*799 Held, the evidence does not establish that a claim for refund was ever filed by petitioner.
*115 OPINION.
VAN FOSSAN: The notice of deficiency as to which this proceeding is prosecuted disclosed deficiencies aggregating $547,089.57 for the years 1922, 1924, 1925, 1926, and 1927 and an overassessment of $44,983.77 for 1928. Error was alleged in the determination of allowable depreciation. The case came on for hearing and the parties stipulated that the correct tax liability of petitioner for the several years was as follows:
Year | Deficiency | Overpayment |
1922 | $59,551.54 | |
1924 | 60,018.30 | |
1925 | 108,514.64 | |
1926 | $65,055.33 | |
1927 | $24,607.15 | |
1928 | 83,126.37 |
It was further stipulated that "no portion of the overpayment of $83,126.37 is claimed by the petitioner, since no formal claim for refund of this amount was filed within the period of limitations prescribed therefor."
The sole issue before us relates to the filing of an alleged claim*800 for refund for 1926, as to which the parties stipulated "that the above stipulated amounts of deficiencies and overassessments shall be conclusive upon both parties but that either party may introduce evidence with respect to whether or not a claim for refund in the sum of $54,475.42 was properly filed and, if so, whether it was filed in due time for the year 1926."
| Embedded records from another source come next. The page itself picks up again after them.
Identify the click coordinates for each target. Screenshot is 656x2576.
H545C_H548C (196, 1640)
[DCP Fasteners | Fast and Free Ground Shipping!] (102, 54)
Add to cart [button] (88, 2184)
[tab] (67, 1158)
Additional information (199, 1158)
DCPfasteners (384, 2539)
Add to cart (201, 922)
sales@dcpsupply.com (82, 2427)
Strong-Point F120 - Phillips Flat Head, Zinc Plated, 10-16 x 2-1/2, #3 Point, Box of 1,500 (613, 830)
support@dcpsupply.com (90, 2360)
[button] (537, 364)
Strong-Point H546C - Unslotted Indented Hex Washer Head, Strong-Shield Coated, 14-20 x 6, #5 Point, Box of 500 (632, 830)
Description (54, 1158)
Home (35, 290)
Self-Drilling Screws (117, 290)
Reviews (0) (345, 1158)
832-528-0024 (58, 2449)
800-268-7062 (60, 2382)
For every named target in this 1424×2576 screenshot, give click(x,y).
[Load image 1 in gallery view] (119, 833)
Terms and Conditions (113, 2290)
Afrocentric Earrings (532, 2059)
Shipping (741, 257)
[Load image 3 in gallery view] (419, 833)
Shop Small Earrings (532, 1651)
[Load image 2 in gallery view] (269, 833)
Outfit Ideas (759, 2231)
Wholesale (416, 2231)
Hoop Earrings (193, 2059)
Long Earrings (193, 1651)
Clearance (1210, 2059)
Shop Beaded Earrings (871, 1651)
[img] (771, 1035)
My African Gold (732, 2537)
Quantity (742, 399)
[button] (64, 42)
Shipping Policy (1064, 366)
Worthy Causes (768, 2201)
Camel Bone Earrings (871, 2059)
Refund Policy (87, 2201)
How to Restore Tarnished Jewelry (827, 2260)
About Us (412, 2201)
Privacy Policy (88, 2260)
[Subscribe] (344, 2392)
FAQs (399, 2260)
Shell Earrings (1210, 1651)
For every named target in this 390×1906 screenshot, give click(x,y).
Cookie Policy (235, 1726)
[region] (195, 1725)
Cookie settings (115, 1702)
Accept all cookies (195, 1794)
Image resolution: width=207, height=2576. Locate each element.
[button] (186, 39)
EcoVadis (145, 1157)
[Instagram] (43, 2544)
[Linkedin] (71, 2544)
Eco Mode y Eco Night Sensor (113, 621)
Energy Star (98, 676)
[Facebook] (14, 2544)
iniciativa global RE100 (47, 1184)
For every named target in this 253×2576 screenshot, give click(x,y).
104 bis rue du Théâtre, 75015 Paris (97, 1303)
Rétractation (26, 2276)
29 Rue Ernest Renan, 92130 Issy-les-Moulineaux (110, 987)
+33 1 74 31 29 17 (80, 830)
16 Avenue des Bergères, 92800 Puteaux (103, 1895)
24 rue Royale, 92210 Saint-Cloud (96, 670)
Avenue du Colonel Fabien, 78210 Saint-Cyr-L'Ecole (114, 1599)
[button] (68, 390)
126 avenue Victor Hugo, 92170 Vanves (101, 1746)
The parties also stipulated the following:
That $54,475.42 of the total overassessment for 1926 amounting to $65,055.33 resulted from findings of the Revenue Agent in his report of June 11, 1930. The tax for 1926 was paid in four installments as follows:
March 18, 1927 | $64,924.79 |
June 15, 1927 | 64,924.79 |
Sept. 16, 1927 | 70,335.19 |
Dec. 15, 1927 | 70,335.19 |
Total | $270,519.96 |
From the above it appears that the parties are in agreement as to all matters excepting solely whether a sufficient claim for refund was timely filed for 1926 so as to satisfy the requirements of section 504(c) of the Revenue Act of 1934. As to this issue testimony was heard.
The facts established by the record as to a refund claim for 1926 are that on June 11 or 12, 1930, the revenue agent had completed his audit of petitioner's*801 tax returns for the years 1922 to 1929, and had prepared a proposed report on the same which he exhibited to Paul *116 E. Wilson, an official of petitioner. Subsequently a typed copy of the report was furnished to petitioner. This report showed an overassessment of $54,475.42 for 1926.
Among the papers prepared by the revenue agent and exhibited to petitioner on June 11, 1930, was a claim for refund made out on Treasury form 843. This paper was signed and acknowledged by Wilson on June 11, 1930, and on June 14, 1930, with a letter of transmittal addressed to C. F. Routzahn, Collector of Internal Revenue, Federal Building, Cleveland, Ohio, was delivered to an office messenger to take the same to the company's mail room. Wilson took the precaution of telephoning the mail room to assure himself the document would be included in the outgoing 12 o'clock mail and taken to the post office.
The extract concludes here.